Abstract

In studies of the chemistry of new copper−nitrosyl complexes supported by tris(3-(trifluoromethyl)-5-methylpyrazol-1-yl)hydroborate (TpCF3,CH3) and tris(3-mesitylpyrazol-1-yl)hydroborate (TpMs,H), significant effects of the scorpionate ligand substituents on the properties of the {CuNO}11 unit were found that have implications for environmental influences on similar species in biological and catalytic systems. The copper(I) complexes TpMs,HCu(THF) and TpCF3,CH3Cu(CH3CN) were structurally characterized by X-ray crystallography, and their respective CO and NO adducts were studied by FTIR, EPR, NMR, and/or UV−vis spectroscopies in solution.
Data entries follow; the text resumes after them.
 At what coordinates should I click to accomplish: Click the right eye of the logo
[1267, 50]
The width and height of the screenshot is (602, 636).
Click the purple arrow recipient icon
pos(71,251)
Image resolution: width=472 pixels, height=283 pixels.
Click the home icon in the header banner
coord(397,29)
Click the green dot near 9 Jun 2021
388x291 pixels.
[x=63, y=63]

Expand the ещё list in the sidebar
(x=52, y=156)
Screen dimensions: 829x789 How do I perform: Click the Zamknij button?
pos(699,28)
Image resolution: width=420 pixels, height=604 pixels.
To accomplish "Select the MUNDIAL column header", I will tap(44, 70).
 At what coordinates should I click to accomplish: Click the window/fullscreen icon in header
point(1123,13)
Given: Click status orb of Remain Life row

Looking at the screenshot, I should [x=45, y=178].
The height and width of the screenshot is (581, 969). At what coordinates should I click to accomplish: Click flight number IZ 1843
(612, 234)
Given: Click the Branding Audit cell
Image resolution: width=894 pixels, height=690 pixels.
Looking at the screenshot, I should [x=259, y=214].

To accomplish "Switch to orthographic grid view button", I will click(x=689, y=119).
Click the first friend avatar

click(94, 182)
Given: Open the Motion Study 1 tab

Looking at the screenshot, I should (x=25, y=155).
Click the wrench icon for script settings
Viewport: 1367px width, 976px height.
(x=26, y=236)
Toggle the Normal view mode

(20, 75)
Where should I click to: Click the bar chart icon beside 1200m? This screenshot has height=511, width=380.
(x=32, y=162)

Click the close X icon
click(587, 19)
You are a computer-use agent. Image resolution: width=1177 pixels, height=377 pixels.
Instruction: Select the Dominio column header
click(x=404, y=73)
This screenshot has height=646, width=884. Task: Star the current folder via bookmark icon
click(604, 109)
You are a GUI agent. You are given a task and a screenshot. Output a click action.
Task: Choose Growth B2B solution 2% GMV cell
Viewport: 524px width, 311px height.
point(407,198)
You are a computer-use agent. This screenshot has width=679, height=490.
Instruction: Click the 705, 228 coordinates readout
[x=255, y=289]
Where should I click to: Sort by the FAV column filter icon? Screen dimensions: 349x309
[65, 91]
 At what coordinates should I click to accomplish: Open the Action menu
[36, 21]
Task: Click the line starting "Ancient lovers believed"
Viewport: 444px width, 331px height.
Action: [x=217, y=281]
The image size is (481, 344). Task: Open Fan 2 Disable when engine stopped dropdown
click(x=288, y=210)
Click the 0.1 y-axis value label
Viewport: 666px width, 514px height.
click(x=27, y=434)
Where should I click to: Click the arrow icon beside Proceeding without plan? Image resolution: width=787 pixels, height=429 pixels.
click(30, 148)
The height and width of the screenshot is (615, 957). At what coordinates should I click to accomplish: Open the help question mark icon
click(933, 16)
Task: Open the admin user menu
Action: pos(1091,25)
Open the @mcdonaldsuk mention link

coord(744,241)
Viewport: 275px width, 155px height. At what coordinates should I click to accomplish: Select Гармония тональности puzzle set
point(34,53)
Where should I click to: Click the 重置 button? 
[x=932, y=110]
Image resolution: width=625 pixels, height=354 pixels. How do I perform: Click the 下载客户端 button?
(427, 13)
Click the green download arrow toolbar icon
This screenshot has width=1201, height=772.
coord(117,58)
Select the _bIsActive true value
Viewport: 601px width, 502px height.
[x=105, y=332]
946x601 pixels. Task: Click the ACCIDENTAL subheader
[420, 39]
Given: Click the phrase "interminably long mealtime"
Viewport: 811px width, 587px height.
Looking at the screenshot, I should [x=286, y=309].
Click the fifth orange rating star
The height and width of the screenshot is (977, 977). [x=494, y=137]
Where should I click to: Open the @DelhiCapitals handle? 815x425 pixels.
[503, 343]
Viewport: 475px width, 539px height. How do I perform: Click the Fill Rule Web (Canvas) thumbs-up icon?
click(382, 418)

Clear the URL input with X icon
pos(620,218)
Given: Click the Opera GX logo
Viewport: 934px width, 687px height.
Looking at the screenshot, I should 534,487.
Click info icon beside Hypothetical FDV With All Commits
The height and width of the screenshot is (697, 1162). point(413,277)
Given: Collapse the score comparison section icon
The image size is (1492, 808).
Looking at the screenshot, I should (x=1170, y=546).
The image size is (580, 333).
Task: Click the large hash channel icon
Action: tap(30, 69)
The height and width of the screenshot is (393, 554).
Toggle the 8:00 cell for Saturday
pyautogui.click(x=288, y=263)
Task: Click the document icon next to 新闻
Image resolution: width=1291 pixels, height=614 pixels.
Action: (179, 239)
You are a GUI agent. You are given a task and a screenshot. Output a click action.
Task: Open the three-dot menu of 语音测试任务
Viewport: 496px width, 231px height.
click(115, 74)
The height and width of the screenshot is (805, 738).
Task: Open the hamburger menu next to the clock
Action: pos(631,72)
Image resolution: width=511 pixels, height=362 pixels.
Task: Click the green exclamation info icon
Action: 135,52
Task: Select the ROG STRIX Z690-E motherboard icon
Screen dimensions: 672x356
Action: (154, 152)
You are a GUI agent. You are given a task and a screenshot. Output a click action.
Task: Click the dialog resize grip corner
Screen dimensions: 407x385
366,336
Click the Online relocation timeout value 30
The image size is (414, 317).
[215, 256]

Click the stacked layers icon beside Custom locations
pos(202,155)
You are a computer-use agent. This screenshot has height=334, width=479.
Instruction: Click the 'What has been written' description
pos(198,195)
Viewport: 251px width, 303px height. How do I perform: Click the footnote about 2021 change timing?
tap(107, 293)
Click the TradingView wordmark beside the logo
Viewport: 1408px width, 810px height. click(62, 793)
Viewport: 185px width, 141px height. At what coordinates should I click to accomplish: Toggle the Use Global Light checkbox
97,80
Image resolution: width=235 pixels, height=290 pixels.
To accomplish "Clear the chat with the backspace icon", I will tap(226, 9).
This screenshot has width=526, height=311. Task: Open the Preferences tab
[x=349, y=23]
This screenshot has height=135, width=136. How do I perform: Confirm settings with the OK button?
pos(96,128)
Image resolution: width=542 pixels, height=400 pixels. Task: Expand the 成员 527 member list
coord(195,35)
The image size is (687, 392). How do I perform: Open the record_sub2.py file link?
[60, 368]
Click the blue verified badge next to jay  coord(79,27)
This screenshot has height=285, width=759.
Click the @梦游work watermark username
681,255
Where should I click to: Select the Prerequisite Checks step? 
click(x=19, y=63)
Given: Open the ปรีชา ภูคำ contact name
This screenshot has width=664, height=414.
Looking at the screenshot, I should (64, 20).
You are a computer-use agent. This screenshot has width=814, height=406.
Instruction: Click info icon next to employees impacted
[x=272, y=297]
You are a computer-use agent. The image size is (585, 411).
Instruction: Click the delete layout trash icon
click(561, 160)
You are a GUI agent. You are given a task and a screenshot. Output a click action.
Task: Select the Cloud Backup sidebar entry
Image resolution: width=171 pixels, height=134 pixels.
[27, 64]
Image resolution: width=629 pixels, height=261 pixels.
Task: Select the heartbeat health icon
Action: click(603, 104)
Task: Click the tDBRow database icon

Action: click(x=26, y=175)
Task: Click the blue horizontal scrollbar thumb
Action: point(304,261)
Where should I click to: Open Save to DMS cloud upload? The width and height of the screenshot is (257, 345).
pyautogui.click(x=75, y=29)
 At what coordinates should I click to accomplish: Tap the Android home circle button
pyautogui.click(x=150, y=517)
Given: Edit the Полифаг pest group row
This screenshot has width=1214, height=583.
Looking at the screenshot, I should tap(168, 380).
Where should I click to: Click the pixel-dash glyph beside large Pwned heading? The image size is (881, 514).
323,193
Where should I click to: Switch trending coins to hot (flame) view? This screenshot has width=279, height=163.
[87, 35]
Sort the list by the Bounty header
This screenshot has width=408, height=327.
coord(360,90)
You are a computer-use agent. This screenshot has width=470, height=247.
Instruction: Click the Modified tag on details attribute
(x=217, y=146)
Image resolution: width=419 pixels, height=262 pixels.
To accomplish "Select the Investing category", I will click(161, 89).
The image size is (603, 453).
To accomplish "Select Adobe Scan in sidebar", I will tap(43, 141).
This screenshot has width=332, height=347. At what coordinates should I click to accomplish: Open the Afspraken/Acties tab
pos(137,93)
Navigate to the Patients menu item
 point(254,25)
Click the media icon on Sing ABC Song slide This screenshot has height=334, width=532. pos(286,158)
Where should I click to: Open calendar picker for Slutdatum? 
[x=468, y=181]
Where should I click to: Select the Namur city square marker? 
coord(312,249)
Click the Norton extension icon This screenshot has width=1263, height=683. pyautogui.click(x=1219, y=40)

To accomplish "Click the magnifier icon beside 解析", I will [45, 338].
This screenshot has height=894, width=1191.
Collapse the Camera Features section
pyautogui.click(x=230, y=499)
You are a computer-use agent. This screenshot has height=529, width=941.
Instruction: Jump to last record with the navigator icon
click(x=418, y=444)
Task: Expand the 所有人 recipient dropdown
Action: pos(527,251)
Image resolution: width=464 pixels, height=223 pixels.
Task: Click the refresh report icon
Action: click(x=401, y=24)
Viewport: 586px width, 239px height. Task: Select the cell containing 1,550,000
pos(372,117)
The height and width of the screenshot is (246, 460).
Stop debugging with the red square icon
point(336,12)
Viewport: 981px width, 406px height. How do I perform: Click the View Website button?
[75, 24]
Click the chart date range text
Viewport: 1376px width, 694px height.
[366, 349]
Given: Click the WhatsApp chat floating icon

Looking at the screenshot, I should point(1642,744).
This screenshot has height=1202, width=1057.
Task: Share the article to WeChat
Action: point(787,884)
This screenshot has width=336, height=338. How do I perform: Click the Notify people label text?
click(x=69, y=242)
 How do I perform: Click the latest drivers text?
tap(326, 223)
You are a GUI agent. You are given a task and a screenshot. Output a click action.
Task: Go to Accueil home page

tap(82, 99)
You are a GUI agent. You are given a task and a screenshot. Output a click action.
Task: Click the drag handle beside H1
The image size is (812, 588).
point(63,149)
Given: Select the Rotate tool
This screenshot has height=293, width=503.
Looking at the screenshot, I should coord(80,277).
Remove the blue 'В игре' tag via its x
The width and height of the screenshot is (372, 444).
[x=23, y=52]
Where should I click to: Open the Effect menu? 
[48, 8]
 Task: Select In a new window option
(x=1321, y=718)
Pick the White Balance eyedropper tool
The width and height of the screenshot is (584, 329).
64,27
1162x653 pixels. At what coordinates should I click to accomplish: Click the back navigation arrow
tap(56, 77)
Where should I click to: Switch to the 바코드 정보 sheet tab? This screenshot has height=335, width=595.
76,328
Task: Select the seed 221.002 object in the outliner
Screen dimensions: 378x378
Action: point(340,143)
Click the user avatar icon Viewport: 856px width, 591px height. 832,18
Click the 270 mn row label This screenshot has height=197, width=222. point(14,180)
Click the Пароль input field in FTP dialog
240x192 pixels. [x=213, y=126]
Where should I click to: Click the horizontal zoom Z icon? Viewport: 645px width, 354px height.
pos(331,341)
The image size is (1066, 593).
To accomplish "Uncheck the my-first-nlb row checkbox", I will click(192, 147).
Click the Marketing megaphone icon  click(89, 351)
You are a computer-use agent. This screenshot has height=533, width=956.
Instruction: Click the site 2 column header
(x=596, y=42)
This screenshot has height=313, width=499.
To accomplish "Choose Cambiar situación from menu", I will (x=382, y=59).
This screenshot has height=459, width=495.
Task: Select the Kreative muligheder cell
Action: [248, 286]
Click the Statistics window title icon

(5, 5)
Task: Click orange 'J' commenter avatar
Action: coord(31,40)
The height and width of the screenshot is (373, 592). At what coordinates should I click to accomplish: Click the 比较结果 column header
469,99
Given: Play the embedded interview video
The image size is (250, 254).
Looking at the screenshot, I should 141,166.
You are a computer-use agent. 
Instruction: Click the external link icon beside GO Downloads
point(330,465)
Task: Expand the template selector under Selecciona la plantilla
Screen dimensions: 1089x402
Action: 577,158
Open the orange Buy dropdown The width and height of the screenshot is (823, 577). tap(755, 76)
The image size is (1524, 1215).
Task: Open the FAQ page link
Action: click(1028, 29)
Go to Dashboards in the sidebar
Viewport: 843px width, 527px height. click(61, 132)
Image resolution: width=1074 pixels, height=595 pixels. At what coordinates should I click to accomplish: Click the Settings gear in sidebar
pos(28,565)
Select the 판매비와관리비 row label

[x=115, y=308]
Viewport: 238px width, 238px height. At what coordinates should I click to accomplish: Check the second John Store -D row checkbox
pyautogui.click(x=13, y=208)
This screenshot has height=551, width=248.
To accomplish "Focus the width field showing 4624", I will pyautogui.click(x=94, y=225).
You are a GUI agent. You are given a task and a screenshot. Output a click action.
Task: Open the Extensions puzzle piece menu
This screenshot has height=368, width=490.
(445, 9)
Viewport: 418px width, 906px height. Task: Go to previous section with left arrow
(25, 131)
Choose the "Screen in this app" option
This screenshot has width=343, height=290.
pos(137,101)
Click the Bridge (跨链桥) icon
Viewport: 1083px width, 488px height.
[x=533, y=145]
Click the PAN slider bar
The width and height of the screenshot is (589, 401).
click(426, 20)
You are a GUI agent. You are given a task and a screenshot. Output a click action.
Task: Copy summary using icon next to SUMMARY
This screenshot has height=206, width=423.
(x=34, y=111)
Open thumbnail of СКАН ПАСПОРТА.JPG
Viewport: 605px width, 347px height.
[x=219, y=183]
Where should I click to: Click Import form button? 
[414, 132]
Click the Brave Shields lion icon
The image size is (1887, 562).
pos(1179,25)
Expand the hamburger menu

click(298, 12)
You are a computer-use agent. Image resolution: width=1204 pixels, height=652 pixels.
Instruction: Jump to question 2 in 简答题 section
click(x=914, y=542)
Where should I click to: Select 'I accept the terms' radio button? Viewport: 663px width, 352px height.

Both nitrosyl complexes disproportionate in the presence of excess NO to N2O and TpR,R‘Cu(NO2); an X-ray structure of the latter product supported by TpCF3,CH3 was determined. Unlike previously studied paramagnetic [CuNO]11 compounds that exhibit EPR signals with g < 2.0 and large ANO values at temperatures below ∼40 K (Ruggiero, C. E.; Carrier, S. M.; Antholine, W. E.; Whittaker, J. W.; Cramer, C. J.; Tolman, W. B. J. Am. Chem. Soc. 1993, 115, 11285−11298), TpMs,HCu(NO) is EPR silent at 4.2 K and exhibits an NMR spectrum (238 K, toluene-d8) with sharp signals. Peak assignments for the NMR spectrum were deduced from integrated intensities, temperature-dependent isotropic shifts, and the nuclear relaxation rates. The unique NMR spectral behavior for the TpMs,H complex, which only differs from those of analogues with simple phenyl substituents by virtue of the shape of the substrate binding pocket enforced by the mesityl methyl groups, suggests that caution should be exercised in characterizing such adducts in proteins and heterogeneous systems; subtle environmental effects may determine the applicability of EPR versus NMR methods. The electron-withdrawing effects of the trifluoromethyl substituents in TpCF3,CH3Cu(NO) perturb ν(NO) and the Cu(I) → NO MLCT energy in the respective FTIR and UV−vis spectra and induce a significant slowing of its disproportionation rate. These results, in conjunction with those obtained from kinetic and spectroscopic studies on the TpMs,H system, support a mechanism for the disproportionation involving generation of the CuNO adduct from NO and the Cu(I) precursor in a preequilibrium step, followed by electrophilic attack of a second NO molecule on the adduct that is rate-controlling.